1.1 饮食治疗原则  ①保持理想的体质量。② 限制食物嘌呤摄取量:建议每日嘌呤摄取量为100~150mg。由于摄食过多蛋白质也可使内生性尿酸增加,故亦应适当限制。③鼓励选食碱性食品。④保障尿量充沛:如患者心肺功能正常,应维持尿量2000 mL/d左右。饮料当以普通开水、茶水、矿泉水、汽水和果汁等为宜。但浓茶、咖啡、可可等饮料有兴奋植物神经系统作用,可能引起痛风发作,故应避免,为了防止夜间尿浓缩,能在睡前或夜半适当饮水,更为适宜。

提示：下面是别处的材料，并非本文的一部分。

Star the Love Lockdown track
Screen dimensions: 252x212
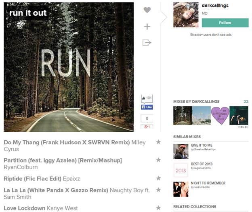tap(158, 208)
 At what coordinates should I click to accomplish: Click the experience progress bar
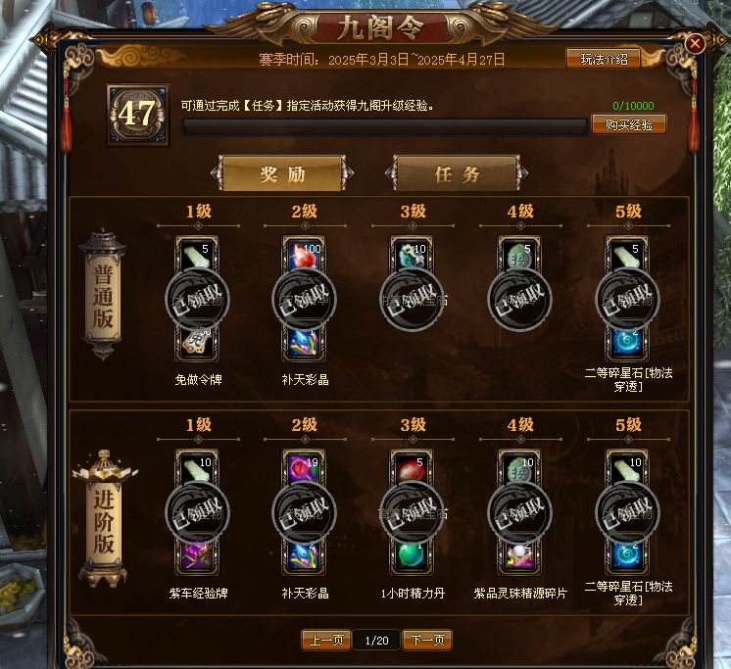tap(385, 126)
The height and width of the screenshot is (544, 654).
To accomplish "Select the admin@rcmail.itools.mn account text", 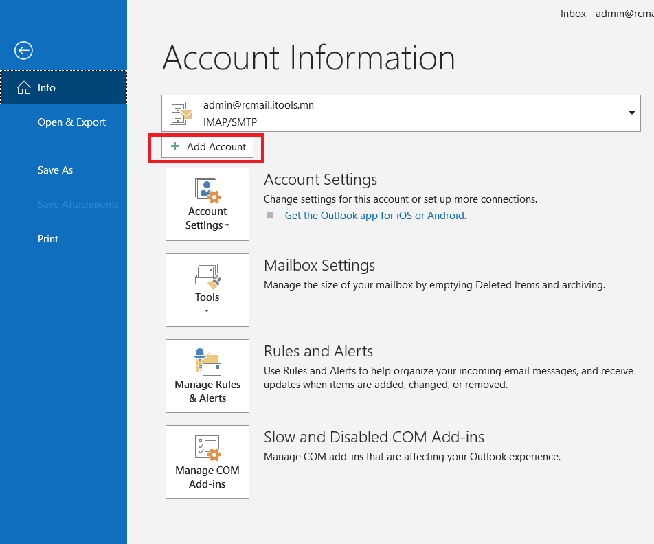I will [258, 105].

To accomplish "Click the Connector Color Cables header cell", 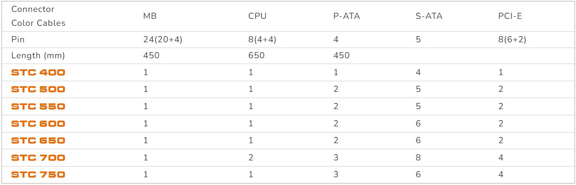I will 38,16.
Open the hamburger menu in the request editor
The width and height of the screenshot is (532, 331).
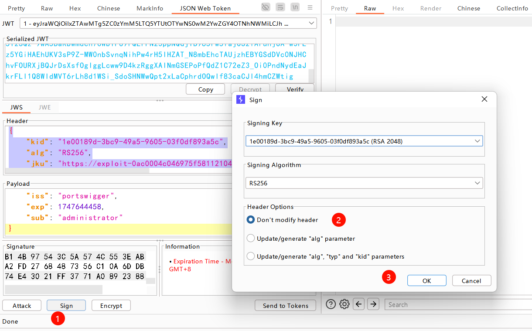tap(310, 7)
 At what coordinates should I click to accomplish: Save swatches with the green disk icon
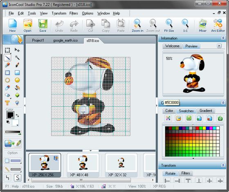[189, 118]
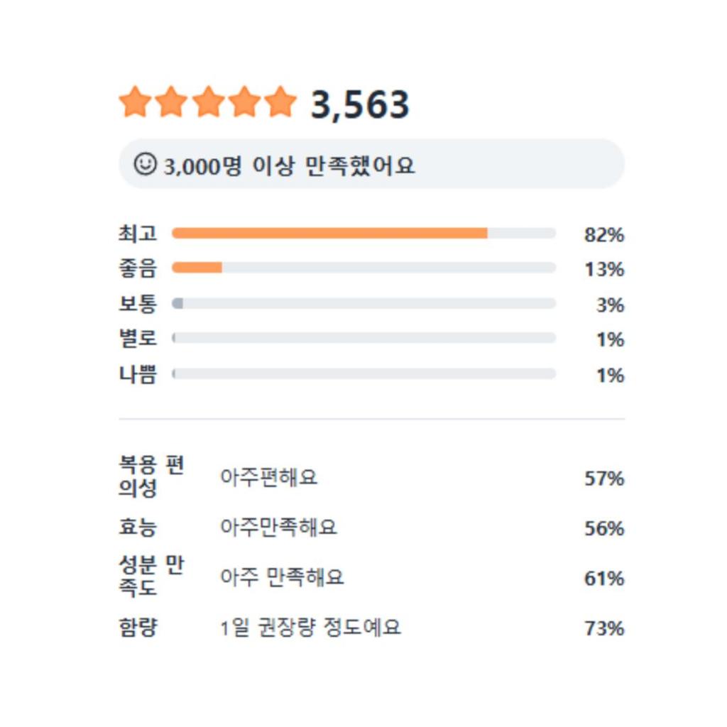Screen dimensions: 727x727
Task: Click the smiley face icon
Action: [x=145, y=164]
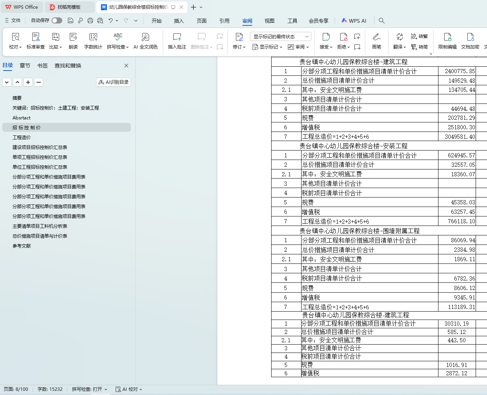Toggle 拼写检查 status in status bar
This screenshot has height=395, width=487.
90,389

1.2 饮食治疗方法  ①限制总热量:通常不超过每日105-126 kJ/kg。②三大营养的分配:碳水化合物占总热量的65%-70%。蛋白质占总热量的l1%~15%,通常每日为0.57-1.0 kg。主要选用牛奶、奶酪、脱脂奶粉和蛋类的蛋白部分。但酸奶因含乳酸较多,对痛风患者不利,故不宜饮用;脂肪占总热量的其余部分,则以脂类补充,通常为40-50 g/d。

1.3 饮食治疗的注意事项  ①严格戒酒。②限制嘌呤个体化。③ 注意食品烹调方法:合理的烹调方法,可以减少食品中含有的嘌呤量,如将肉食先煮,弃汤后再行烹调。此外,辣椒、咖喱、胡椒、花椒、芥末、生姜等食品、调料,均能兴奋植物神经,诱使痛风急性发作,亦应尽量避免应用。④节制饮食,防止过胖。⑤避免进高嘌呤饮食:如动物内脏(脑、肝、肾、心等)、浓肉汤、浓鸡汤、浓鱼汤、沙丁鱼、鲳鱼、黄缮、鲇鱼、鱼卵、豆类及发酵食物等,应限制进食。干豆、菠菜等含少量嘌呤食物,可在煮后去汤食用。⑥宜多取食奶类、蛋类等。⑦增加碱性食物摄入量:如新鲜蔬菜、水果、矿泉水、苏打饼干、加碱馒头、加碱玉米粥等。⑧多饮水:每日3000 mL以上。不宜食用辛辣煎炸熏烤及香燥食物;尽量少食高脂肪及易于化湿生热之品。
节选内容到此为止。